Re: [patch] mm, oom: prevent soft lockup on memcg oom for UP systems
From: David Rientjes
Date: Fri Mar 13 2020 - 18:01:21 EST
On Fri, 13 Mar 2020, Tetsuo Handa wrote:
> > On an UP kernel with swap disabled, you limit a memcg to 100MB and start
> > three processes that each fault 40MB attached to it. Same reproducer as
> > the "mm, oom: make a last minute check to prevent unnecessary memcg oom
> > kills" patch except in that case there are two cores.
> >
>
> I'm not a heavy memcg user. Please provide steps for reproducing your problem
> in a "copy and pastable" way (e.g. bash script, C program).
>
Use Documentation/admin-guide/cgroup-v1/memory.rst or
Documentation/admin-guide/cgroup-v2.rst to setup a memcg depending on
which cgroup version you use, limit it to 100MB, and attach your process
to it.
Run three programs that fault 40MB. To do that, you need to use mmap:
(void)mmap(NULL, 40 << 20, PROT_READ|PROT_WRITE,
MAP_PRIVATE|MAP_ANONYMOUS|MAP_POPULATE, 0, 0);
Have it stall after populating the memory:
for (;;);
> > > @@ -1576,6 +1576,7 @@ static bool mem_cgroup_out_of_memory(struct mem_cgroup *memcg, gfp_t gfp_mask,
> > > */
> > > ret = should_force_charge() || out_of_memory(&oc);
> > > mutex_unlock(&oom_lock);
> > > + schedule_timeout_killable(1);
> > > return ret;
> > > }
> > >
> >
> > If current was process chosen for oom kill, this would actually induce the
> > problem, not fix it.
> >
>
> Why? Memcg OOM path allows using forced charge path if should_force_charge() == true.
>
> Since your lockup report
>
> Call Trace:
> shrink_node+0x40d/0x7d0
> do_try_to_free_pages+0x13f/0x470
> try_to_free_mem_cgroup_pages+0x16d/0x230
> try_charge+0x247/0xac0
> mem_cgroup_try_charge+0x10a/0x220
> mem_cgroup_try_charge_delay+0x1e/0x40
> handle_mm_fault+0xdf2/0x15f0
> do_user_addr_fault+0x21f/0x420
> page_fault+0x2f/0x40
>
> says that allocating thread was calling try_to_free_mem_cgroup_pages() from try_charge(),
> allocating thread must be able to reach mem_cgroup_out_of_memory() from mem_cgroup_oom()

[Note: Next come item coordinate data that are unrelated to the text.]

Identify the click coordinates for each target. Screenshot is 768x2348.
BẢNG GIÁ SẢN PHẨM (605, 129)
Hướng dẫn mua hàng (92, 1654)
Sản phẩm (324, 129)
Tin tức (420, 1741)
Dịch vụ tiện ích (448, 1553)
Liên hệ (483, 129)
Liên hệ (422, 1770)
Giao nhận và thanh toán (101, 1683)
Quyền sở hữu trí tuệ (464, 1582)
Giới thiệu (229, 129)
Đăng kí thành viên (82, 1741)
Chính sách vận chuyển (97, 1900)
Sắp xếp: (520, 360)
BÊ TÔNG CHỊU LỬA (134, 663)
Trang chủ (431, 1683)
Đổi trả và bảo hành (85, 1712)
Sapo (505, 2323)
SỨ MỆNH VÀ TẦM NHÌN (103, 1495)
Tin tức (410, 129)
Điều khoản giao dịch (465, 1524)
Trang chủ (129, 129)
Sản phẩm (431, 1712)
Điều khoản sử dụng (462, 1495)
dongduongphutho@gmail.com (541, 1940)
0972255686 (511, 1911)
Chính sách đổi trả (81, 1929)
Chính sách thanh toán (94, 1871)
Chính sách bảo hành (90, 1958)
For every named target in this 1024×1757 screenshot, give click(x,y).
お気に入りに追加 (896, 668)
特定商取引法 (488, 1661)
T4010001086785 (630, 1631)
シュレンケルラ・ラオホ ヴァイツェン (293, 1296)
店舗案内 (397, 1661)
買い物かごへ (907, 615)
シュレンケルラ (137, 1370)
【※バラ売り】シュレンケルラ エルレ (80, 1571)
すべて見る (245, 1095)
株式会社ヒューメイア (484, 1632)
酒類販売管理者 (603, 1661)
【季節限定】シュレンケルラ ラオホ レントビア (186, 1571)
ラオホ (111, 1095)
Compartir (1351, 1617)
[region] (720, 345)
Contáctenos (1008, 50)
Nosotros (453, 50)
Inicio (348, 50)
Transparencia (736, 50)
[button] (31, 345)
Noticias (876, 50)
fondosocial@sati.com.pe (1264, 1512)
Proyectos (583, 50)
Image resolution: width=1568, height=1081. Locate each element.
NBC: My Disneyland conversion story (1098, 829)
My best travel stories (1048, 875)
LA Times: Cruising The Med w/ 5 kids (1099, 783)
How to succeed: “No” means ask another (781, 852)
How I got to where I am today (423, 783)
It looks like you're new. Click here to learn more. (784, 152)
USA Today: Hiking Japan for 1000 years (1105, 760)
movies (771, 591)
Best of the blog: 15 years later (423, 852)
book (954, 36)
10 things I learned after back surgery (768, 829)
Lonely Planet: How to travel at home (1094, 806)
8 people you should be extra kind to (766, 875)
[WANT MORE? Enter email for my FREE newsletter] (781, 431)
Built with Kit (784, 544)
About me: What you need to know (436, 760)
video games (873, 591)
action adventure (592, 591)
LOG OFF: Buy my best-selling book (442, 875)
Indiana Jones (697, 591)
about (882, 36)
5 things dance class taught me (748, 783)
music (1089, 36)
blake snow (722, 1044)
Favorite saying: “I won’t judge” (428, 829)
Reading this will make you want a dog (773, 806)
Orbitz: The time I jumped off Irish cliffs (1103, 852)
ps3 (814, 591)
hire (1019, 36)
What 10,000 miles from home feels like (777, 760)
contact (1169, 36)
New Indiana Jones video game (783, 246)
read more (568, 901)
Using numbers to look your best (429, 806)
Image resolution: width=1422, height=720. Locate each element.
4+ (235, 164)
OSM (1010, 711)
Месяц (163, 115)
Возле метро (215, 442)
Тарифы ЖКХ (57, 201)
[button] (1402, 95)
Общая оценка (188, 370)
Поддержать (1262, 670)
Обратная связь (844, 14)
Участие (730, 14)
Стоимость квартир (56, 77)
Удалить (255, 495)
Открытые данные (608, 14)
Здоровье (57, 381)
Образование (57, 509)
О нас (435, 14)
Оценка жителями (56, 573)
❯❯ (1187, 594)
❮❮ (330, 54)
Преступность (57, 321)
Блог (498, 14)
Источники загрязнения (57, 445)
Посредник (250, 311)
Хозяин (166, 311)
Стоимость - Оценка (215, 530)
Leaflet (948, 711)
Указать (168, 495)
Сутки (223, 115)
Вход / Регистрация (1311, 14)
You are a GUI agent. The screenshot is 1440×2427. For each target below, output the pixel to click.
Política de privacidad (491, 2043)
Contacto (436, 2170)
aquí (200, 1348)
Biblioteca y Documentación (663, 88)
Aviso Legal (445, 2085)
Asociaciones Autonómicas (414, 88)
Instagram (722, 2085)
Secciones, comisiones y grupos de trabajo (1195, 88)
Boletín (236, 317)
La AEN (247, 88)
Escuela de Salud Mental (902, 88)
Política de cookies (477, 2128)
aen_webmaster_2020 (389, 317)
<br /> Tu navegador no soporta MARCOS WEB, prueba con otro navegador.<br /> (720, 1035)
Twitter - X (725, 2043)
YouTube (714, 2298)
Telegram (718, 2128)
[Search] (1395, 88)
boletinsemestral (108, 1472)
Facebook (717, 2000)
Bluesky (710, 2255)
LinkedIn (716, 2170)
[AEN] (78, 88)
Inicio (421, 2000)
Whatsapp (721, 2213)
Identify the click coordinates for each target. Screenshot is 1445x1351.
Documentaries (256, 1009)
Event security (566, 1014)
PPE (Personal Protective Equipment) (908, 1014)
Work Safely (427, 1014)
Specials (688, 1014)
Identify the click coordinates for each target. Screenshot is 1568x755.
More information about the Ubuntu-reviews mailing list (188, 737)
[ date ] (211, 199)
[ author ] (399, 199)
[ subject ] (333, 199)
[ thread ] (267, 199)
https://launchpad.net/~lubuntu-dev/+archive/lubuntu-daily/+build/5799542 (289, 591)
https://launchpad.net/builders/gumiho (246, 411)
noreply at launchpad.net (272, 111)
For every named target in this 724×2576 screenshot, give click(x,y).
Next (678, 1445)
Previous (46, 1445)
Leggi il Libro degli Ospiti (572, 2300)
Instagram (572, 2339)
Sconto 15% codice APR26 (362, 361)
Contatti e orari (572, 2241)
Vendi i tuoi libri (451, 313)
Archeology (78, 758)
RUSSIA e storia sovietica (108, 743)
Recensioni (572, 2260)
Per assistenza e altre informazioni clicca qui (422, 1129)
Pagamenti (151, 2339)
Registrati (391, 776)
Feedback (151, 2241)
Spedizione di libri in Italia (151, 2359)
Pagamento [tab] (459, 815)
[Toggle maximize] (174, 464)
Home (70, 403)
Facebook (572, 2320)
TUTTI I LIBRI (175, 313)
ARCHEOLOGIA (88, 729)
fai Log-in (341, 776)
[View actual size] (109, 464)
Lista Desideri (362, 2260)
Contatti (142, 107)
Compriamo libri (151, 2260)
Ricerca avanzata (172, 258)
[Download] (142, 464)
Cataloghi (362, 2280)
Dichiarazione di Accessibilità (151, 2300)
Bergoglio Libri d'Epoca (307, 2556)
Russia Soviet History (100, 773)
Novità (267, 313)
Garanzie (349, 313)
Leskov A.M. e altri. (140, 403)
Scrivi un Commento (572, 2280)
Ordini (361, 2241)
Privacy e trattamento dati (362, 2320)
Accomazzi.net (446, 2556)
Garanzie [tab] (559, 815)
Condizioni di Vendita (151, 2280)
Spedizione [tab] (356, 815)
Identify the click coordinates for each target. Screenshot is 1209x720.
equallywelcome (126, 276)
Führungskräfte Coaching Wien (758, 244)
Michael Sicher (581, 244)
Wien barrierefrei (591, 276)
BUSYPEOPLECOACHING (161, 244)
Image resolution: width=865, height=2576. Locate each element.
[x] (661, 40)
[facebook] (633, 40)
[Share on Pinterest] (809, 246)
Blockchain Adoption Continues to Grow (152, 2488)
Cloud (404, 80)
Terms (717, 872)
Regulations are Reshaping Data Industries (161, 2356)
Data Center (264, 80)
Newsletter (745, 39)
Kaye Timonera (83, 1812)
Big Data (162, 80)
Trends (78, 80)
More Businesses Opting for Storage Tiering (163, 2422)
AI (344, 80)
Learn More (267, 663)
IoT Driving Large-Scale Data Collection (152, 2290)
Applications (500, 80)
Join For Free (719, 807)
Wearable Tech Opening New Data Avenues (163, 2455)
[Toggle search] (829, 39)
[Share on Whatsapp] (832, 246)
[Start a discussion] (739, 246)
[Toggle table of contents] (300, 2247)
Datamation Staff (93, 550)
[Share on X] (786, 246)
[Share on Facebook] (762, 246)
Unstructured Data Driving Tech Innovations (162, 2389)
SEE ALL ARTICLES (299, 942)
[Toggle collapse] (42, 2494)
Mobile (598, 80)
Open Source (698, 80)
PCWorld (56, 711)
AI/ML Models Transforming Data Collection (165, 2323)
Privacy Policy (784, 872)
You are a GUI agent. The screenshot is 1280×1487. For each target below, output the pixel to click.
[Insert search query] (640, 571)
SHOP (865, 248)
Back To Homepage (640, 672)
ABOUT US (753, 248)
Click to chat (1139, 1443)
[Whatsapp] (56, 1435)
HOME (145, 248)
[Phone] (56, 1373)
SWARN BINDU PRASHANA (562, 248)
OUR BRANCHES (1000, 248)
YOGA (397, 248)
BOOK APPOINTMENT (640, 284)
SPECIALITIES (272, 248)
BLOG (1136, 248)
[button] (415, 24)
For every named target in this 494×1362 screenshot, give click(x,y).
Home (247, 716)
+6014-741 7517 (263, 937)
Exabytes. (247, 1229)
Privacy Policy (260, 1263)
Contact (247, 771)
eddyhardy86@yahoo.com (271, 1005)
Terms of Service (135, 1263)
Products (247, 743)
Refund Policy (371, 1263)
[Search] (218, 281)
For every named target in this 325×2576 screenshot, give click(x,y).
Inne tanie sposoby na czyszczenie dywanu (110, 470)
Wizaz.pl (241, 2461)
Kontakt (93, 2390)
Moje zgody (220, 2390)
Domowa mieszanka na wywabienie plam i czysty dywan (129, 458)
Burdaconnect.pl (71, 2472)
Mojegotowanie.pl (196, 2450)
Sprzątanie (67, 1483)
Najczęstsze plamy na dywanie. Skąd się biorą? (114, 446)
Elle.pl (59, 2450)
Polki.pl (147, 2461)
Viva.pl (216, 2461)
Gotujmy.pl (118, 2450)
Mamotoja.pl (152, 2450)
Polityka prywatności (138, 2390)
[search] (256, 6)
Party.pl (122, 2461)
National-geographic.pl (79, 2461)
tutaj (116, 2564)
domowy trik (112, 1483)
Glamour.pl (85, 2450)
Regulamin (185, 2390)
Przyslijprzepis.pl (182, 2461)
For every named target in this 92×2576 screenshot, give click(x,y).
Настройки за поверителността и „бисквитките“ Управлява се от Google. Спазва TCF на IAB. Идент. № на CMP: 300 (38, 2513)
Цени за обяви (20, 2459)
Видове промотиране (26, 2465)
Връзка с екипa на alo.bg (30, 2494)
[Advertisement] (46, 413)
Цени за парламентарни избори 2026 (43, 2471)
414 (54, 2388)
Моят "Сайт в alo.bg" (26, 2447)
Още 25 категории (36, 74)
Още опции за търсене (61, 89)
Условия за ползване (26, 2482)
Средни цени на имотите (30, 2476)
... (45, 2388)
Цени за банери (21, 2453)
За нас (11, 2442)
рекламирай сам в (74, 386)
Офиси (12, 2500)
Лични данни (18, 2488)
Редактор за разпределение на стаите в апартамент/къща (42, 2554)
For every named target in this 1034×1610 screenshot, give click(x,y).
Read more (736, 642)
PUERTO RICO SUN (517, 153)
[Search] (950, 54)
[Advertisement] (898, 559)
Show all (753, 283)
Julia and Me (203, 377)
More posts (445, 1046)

> from try_charge(). And actually
>
> Memory cgroup out of memory: Killed process 808 (repro) total-vm:41944kB, anon-rss:35344kB, file-rss:504kB, shmem-rss:0kB, UID:0 pgtables:108kB oom_score_adj:0
>
> says that allocating thread did reach mem_cgroup_out_of_memory(). Then, allocating thread
> must be able to sleep at mem_cgroup_out_of_memory() if schedule_timeout_killable(1) is
> mem_cgroup_out_of_memory().
>
> Also, if current process was chosen for OOM-kill, current process will be able to leave
> try_charge() due to should_force_charge() == true, won't it?
>
> Thus, how can "this would actually induce the problem, not fix it." happen?
The entire issue is that the victim never gets a chance to run because the
allocator doesn't give it a chance to run on an UP system. Your patch is
broken because if the victim is current, you've lost your golden
opportunity to actually exit and ceded control to the allocator that will
now starve the victim.